** Start of Recorded information **

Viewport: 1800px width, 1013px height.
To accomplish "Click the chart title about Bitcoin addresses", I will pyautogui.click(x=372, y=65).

** End of Recorded information **
** Start of Recorded information **

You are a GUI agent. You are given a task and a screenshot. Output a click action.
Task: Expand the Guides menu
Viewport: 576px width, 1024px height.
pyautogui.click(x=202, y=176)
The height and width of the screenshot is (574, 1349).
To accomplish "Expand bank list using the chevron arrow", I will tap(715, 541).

** End of Recorded information **
** Start of Recorded information **

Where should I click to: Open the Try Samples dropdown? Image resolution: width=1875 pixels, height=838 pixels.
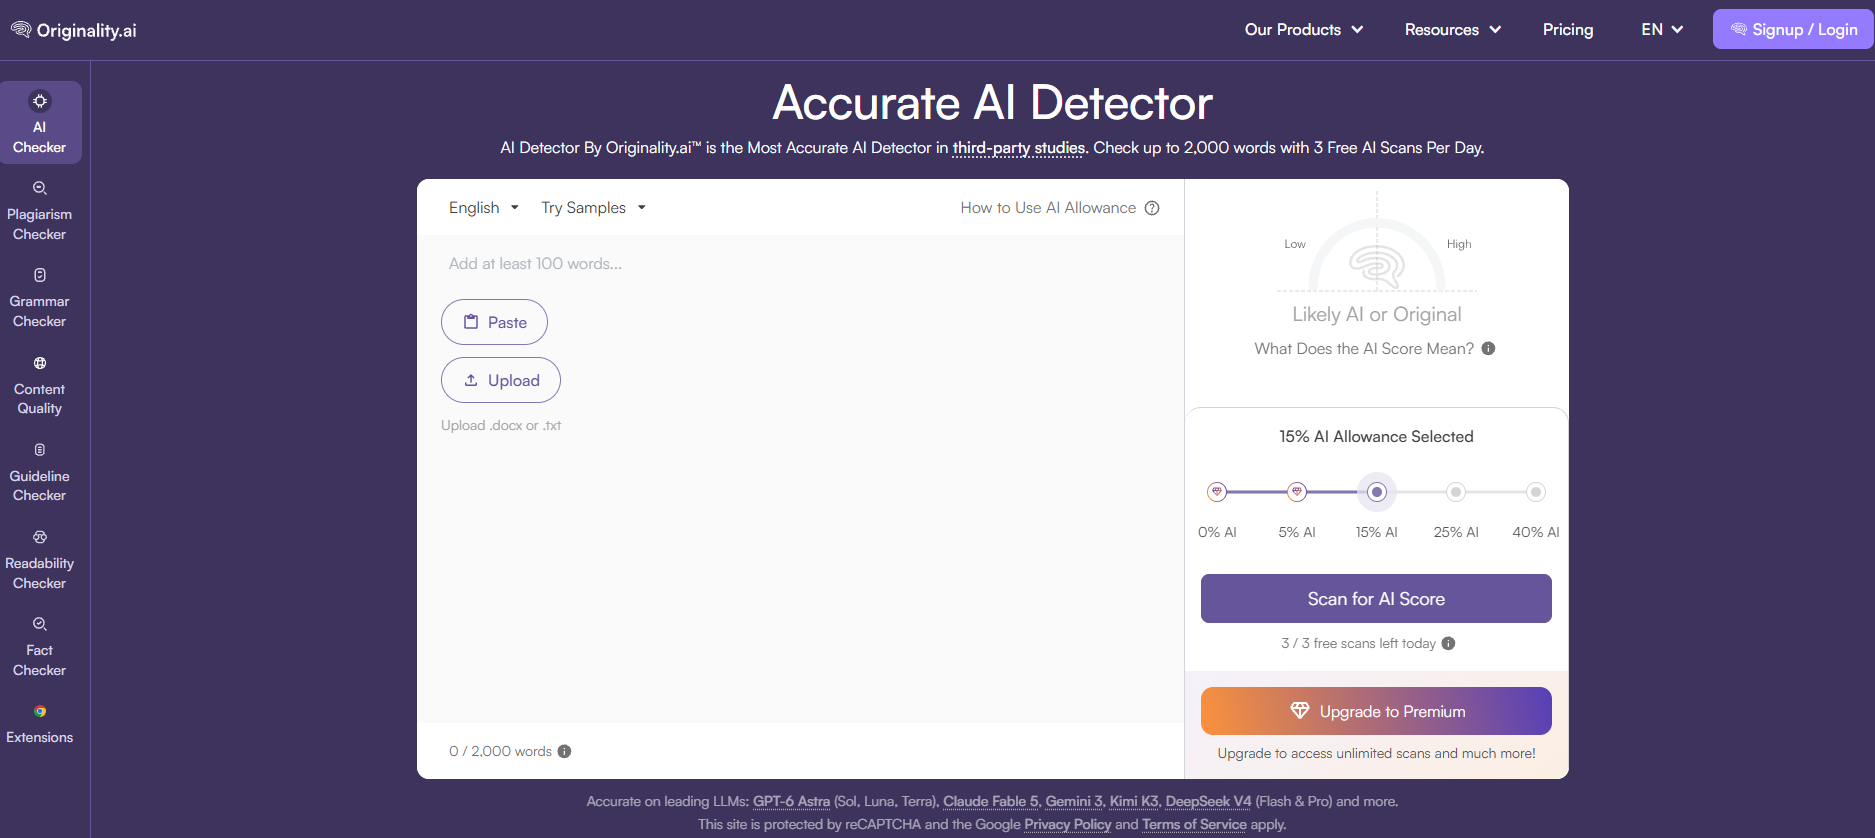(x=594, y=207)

** End of Recorded information **

### Short task
Copy the rows word for word, from the line with "You are a GUI" up to and including the line with "will tap(715, 541).".

### Output
You are a GUI agent. You are given a task and a screenshot. Output a click action.
Task: Expand the Guides menu
Viewport: 576px width, 1024px height.
pyautogui.click(x=202, y=176)
The height and width of the screenshot is (574, 1349).
To accomplish "Expand bank list using the chevron arrow", I will tap(715, 541).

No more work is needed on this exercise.